# What you need to do:
Starting with the line in which "Click the 영업 시간 label" appears, give back every line exactly as written until the listing ends, excluding pictures.

# Dataset entries:
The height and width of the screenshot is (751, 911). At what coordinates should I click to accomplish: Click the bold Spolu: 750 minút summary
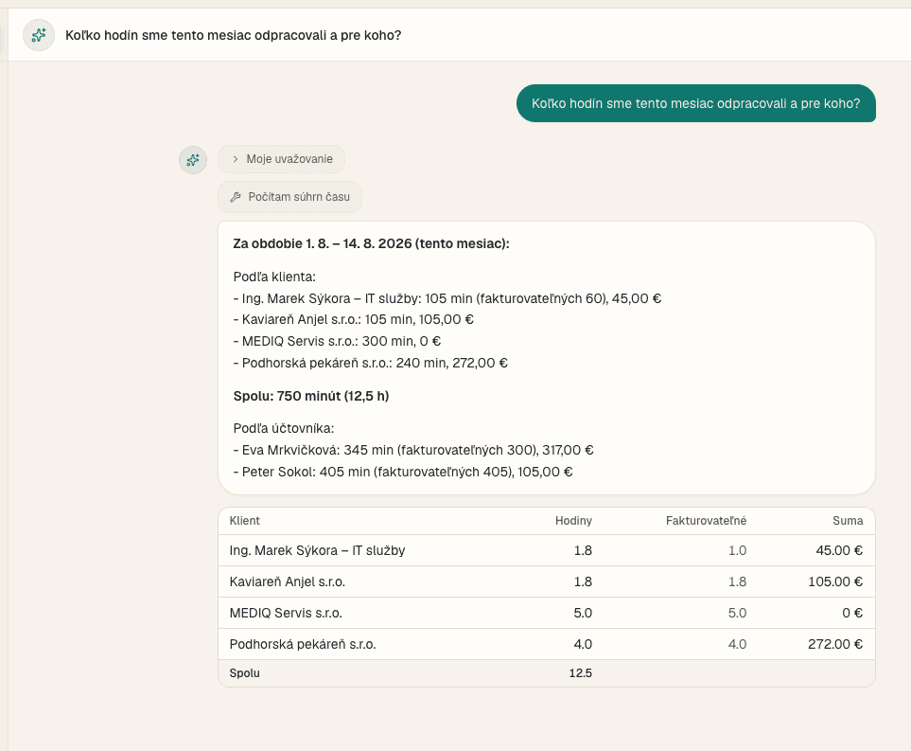point(311,396)
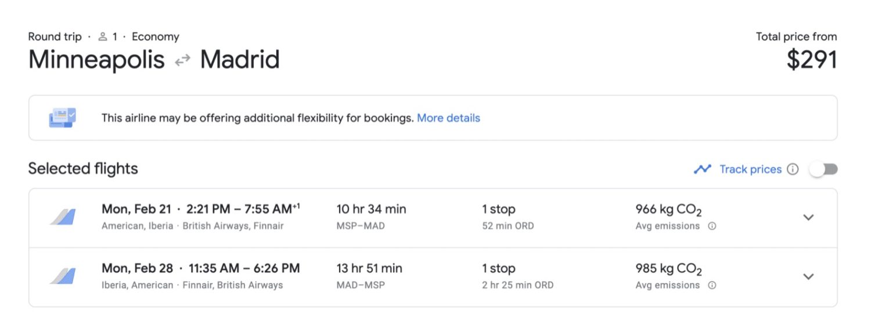Click the passenger silhouette icon in the trip summary
The image size is (871, 335).
102,36

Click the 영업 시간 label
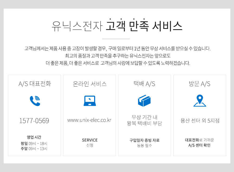[34, 137]
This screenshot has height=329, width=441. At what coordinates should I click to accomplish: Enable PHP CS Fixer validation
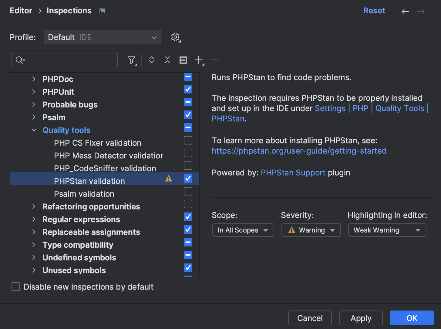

# Reply to the task:
Click the 영업 시간 label
[34, 137]
This screenshot has height=329, width=441. At what coordinates should I click to accomplish: Enable PHP CS Fixer validation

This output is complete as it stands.